The choice of aircraft registry is also an important consideration. For commercially operated aircraft, the aircraft would normally be registered in the country where the aircraft is based. This could have tax implications, so ensure you seek appropriate advice. It could also be subject to additional equipment requirements and other modifications to meet the regulations of the local civil aviation authority. Many countries allow private aircraft to operate within their airspace on a foreign registry, but there is usually some regulation that requires the aircraft to leave the country after a certain period (often six months). This is generally not an onerous requirement as you will likely fly out of the country more often than that due to normal usage.

The greatest advice I can give when it comes to operating the aircraft is safety related. Whatever else you do, remember that an aircraft MUST be constantly and professionally maintained according to the manufacturer’s recommended schedule and procedures, and it is best to have this done at the specific manufacturer’s facility or a facility approved by the manufacturer.

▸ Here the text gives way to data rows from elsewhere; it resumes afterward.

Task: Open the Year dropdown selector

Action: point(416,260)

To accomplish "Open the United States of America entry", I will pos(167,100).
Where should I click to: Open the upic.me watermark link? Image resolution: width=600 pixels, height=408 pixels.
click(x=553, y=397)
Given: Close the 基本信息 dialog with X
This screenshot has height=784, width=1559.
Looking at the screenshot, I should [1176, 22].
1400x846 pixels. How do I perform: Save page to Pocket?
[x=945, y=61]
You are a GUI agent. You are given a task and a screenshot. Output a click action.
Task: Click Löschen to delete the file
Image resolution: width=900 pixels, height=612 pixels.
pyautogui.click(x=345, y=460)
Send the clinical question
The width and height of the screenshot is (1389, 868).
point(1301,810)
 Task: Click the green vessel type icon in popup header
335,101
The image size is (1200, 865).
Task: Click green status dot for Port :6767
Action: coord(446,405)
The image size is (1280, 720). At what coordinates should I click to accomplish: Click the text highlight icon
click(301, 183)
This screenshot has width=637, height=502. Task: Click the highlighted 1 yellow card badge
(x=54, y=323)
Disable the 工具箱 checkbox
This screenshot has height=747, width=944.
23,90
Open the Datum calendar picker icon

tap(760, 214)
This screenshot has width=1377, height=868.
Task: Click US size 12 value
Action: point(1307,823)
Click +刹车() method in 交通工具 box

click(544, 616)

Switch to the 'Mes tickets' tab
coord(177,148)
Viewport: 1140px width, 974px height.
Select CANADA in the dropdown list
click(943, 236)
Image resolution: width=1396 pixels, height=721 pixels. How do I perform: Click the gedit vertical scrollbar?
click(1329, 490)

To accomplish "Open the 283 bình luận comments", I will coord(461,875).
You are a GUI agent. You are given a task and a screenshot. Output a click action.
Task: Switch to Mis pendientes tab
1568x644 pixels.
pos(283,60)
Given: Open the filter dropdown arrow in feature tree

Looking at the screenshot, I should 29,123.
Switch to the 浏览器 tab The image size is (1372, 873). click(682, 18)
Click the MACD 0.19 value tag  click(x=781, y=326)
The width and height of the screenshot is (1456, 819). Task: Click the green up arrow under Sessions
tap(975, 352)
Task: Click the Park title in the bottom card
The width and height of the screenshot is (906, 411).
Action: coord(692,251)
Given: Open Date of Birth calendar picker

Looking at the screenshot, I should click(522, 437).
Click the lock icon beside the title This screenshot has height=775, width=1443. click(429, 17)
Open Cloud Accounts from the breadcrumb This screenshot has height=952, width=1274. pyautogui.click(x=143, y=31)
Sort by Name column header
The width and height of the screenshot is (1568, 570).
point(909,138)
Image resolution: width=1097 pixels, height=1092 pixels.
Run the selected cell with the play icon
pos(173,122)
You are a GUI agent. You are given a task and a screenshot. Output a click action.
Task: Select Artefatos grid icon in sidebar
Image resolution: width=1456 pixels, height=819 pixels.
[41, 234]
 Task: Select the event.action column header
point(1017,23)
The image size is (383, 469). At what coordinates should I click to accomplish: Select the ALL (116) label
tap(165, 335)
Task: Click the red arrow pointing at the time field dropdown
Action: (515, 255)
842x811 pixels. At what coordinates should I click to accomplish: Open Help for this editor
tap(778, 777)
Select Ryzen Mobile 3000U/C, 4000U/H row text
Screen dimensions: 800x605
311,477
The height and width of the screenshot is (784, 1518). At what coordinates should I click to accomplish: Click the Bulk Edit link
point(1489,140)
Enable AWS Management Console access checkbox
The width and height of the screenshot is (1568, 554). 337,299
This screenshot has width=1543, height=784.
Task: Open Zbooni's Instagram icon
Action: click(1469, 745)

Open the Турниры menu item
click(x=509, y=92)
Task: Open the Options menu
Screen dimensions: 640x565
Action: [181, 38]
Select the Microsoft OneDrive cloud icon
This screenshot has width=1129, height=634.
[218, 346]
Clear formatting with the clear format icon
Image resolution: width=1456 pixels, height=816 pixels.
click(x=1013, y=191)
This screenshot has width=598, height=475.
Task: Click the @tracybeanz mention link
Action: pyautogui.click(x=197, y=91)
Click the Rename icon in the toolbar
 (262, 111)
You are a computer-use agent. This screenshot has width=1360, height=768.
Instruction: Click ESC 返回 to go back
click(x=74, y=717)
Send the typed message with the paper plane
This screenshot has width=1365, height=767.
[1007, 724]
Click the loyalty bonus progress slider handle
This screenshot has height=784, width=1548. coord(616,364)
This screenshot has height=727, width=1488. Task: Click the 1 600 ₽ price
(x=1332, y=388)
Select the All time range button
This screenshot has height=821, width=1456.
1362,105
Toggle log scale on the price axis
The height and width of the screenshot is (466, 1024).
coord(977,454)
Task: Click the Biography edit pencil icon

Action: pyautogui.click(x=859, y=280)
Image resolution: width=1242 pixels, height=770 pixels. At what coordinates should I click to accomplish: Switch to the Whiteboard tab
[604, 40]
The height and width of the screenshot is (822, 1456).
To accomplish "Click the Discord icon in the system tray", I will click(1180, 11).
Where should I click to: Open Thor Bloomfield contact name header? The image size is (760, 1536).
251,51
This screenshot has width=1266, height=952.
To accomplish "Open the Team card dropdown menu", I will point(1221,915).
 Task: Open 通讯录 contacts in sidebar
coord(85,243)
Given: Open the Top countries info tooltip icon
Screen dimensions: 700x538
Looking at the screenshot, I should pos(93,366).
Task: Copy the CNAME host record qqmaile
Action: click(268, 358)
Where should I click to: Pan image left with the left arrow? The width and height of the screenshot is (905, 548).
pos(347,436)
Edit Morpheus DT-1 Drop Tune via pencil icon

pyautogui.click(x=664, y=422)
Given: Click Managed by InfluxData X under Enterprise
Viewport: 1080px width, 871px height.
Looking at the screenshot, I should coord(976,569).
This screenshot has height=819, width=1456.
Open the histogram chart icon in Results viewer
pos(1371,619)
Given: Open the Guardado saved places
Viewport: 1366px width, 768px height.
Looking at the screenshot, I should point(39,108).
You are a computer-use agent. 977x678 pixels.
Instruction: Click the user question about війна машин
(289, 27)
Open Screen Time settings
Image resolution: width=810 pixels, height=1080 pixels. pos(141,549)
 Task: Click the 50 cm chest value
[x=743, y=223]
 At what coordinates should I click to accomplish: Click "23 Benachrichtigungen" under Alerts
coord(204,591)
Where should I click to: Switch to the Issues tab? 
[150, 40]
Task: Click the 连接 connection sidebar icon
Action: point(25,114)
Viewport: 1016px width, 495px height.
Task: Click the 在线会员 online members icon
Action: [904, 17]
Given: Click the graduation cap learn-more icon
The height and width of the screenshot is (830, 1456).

In addition, whether you hire them yourself or leave it to a management company, be sure your crew is experienced and suitably qualified.

And one last word of caution: Operating a privately registered aircraft for commercial operations will negate your insurance policy. Do not do it. If you want to generate revenue from the aircraft when you are not using it yourself, then you are best off making that decision before you purchase and ensuring the aircraft is properly equipped and certified for commercial operations. I truly hope you have found this Why, What and How series about aircraft ownership helpful and if you do buy an aircraft, I wish you many hours of hassle free and safe flying.